何とかカリフォルニア州知事にダム建設を中止させるため、コミューンのリーダー・プリーストらはあることを思いつく。インターネットの掲示板に、四週間後に地震を起こすと知事に宣言する。平和を愛するグループが、やむにやまれず過激な手段に訴えるんだということで、「ハンマー・オブ・エデン(エデンの鉄槌)」と名乗った。
そのための準備は整っていた。プリーストらは地震波を起こすために必要なサイスミック・バイブレーター(地震波を起こすには三つの方法がある。地価爆発、重量物落下による衝撃、サイスミック・バイブレーター)をすでに手に入れていたし、地震学者の妻・メラニー、プリーストの愛人のひとり息子と一緒にコミューンで暮らしている、は地震学の修士号をもっていた。

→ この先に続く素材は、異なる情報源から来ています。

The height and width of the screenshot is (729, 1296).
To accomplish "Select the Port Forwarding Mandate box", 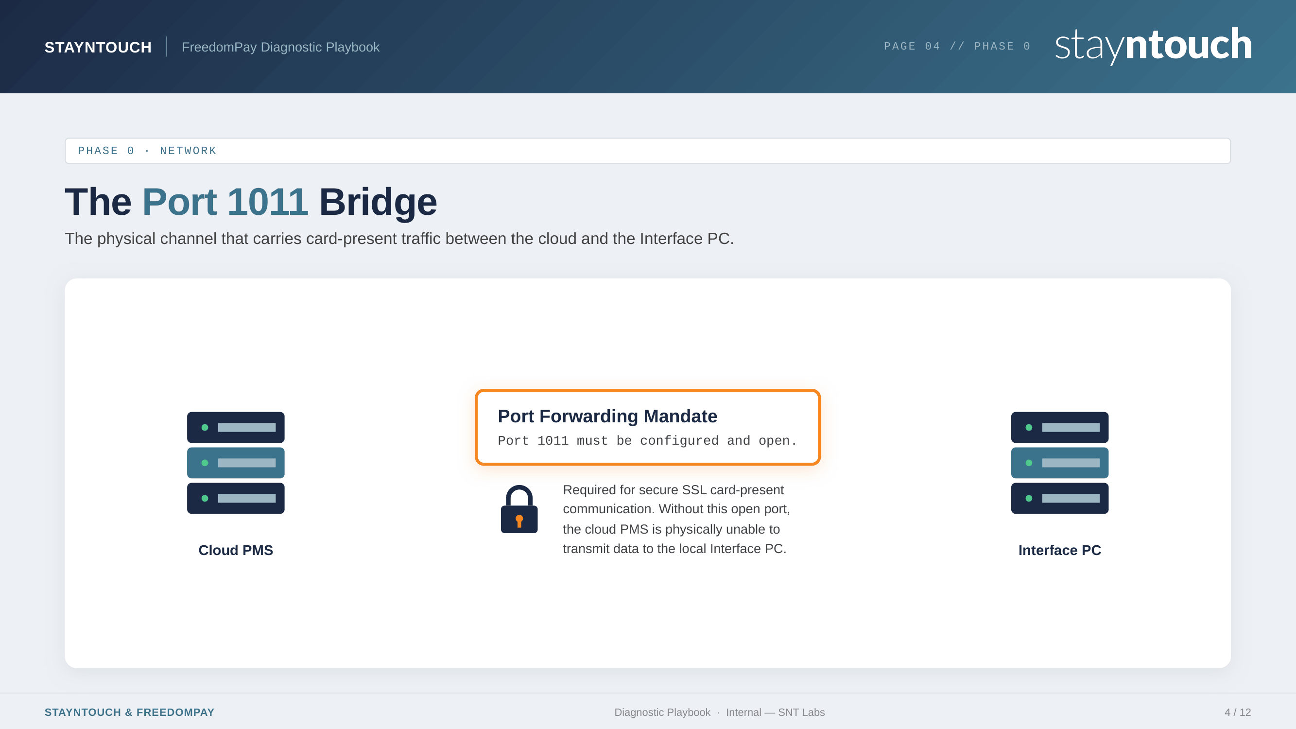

一方、この事件を担当することになったのはFBI捜査官・ジュディ。上司と衝突したあげくにあてがわれた仕事だった。
この荒唐無稽なプロット。600ページ強にも及ぶボリューム。それをいとも簡単に読み進めさせる筆力。どれをとっても一級品のサスペンス・アクションである。
近頃のエンターテインメントに見られる銃器やマシーン、車、ハイテクなどはいっさい登場しない。そこには登場人物の人間性、追われる者、追う者との双方の知恵比べがストーリーを盛り上げる展開となっている。